====== Material for this exercise

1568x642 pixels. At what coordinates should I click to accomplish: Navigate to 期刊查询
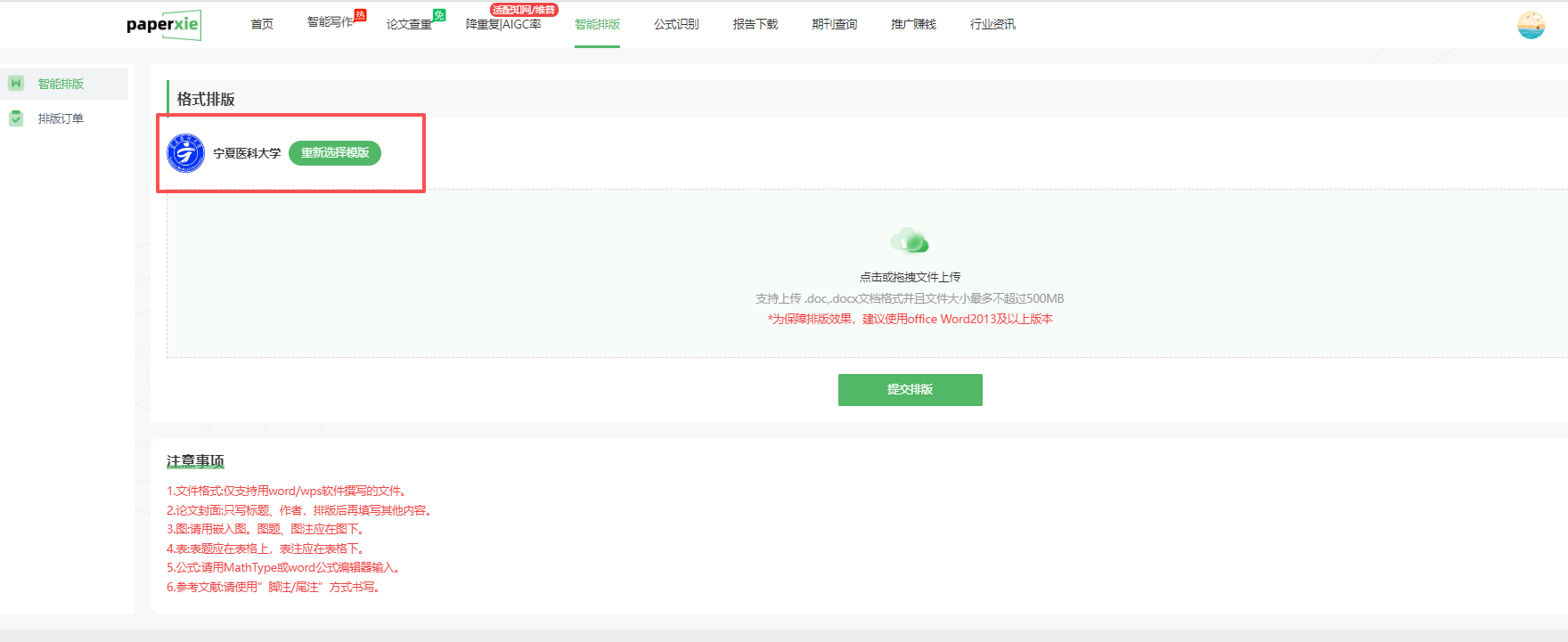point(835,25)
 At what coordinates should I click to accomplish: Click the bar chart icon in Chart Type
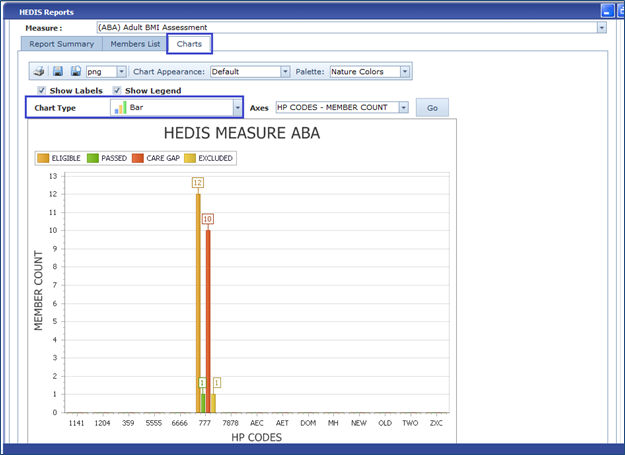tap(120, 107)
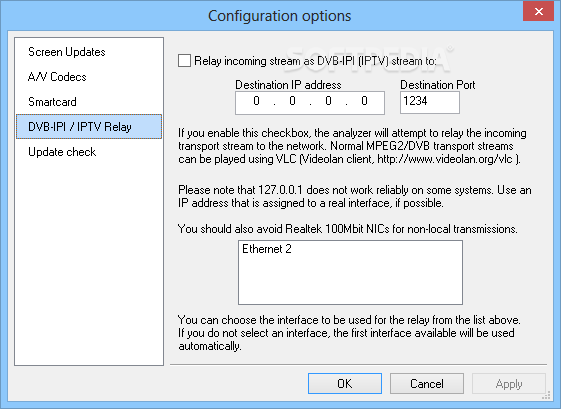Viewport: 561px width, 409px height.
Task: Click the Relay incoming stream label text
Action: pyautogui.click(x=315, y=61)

============
====== Material for this exercise

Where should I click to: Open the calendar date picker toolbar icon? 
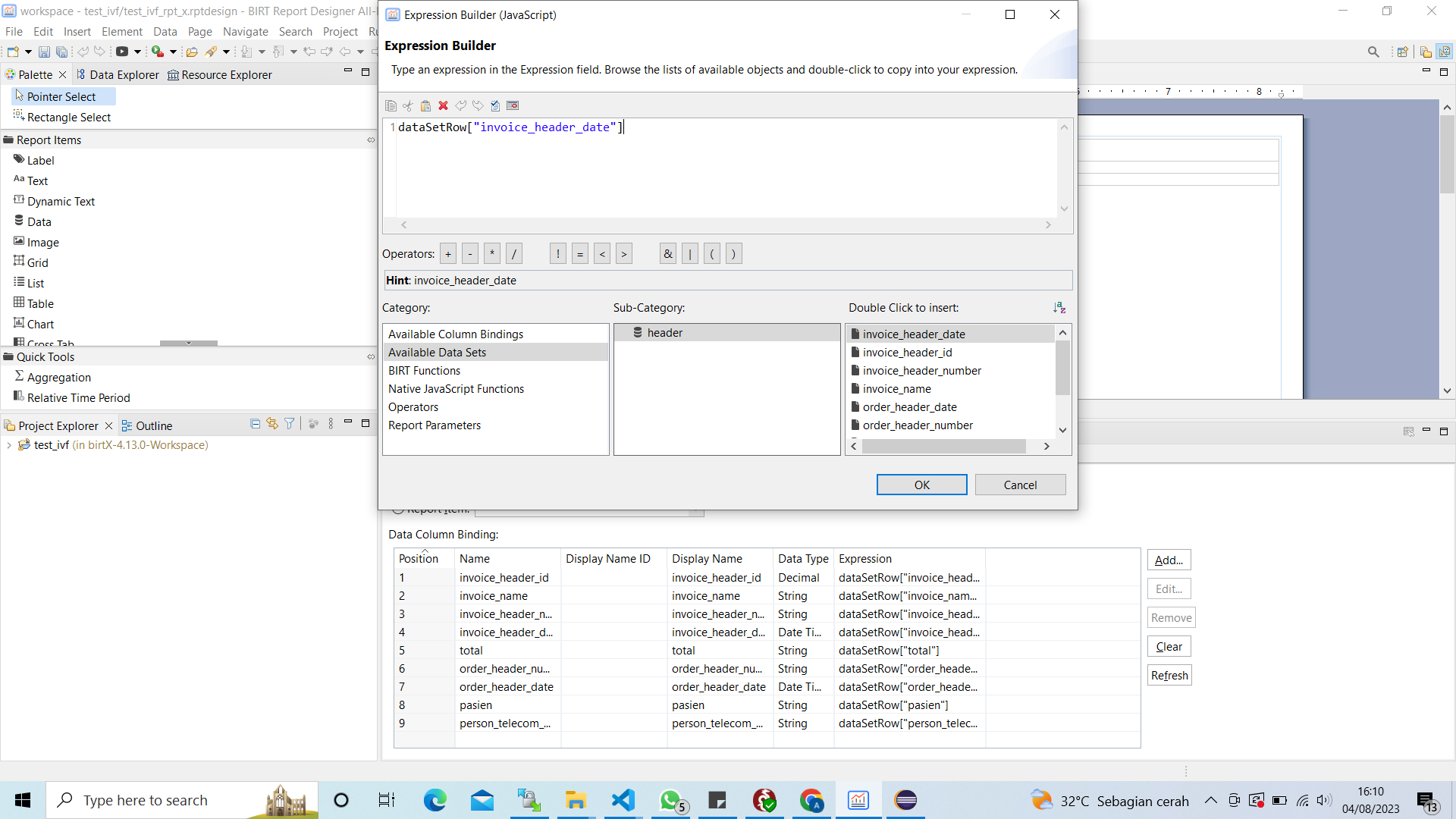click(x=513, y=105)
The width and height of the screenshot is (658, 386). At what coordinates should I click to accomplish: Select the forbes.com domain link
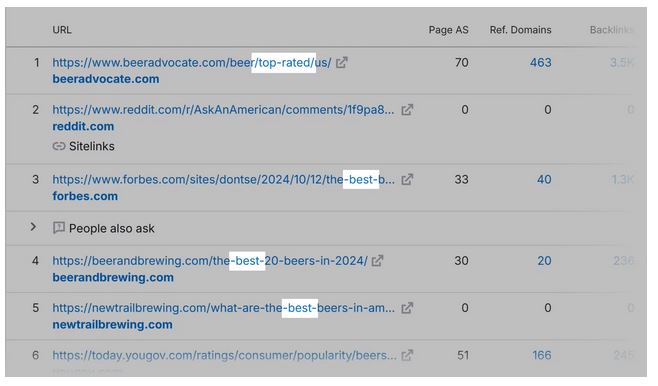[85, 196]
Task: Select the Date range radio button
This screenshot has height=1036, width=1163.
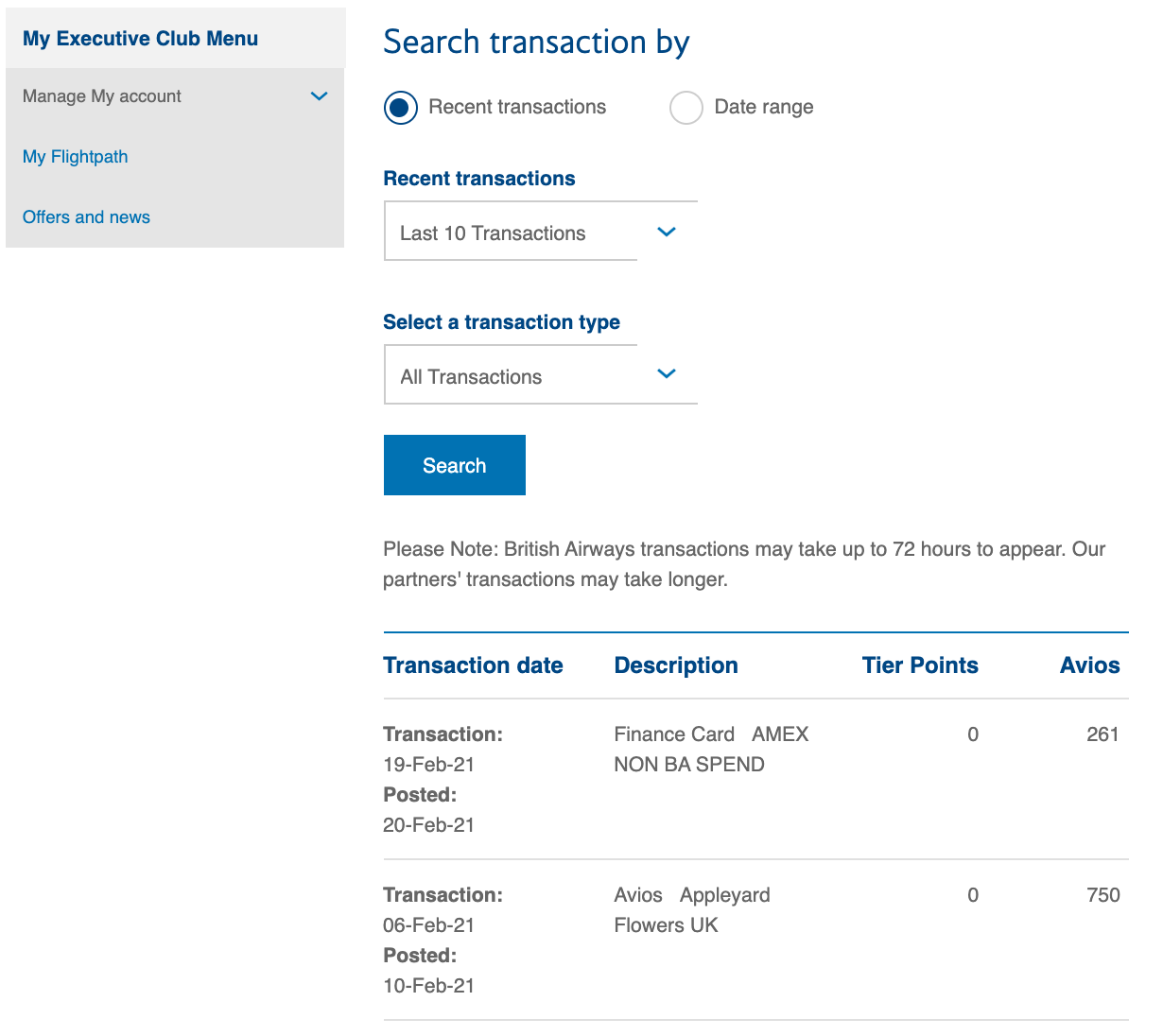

============

Task directions: Working from the data above, extract solely the lines from the one containing "Task: Select the Date range radio button" through the one containing "This screenshot has height=1036, width=1163.", exactly as they appear, both included.

Your response:
Task: Select the Date range radio button
This screenshot has height=1036, width=1163.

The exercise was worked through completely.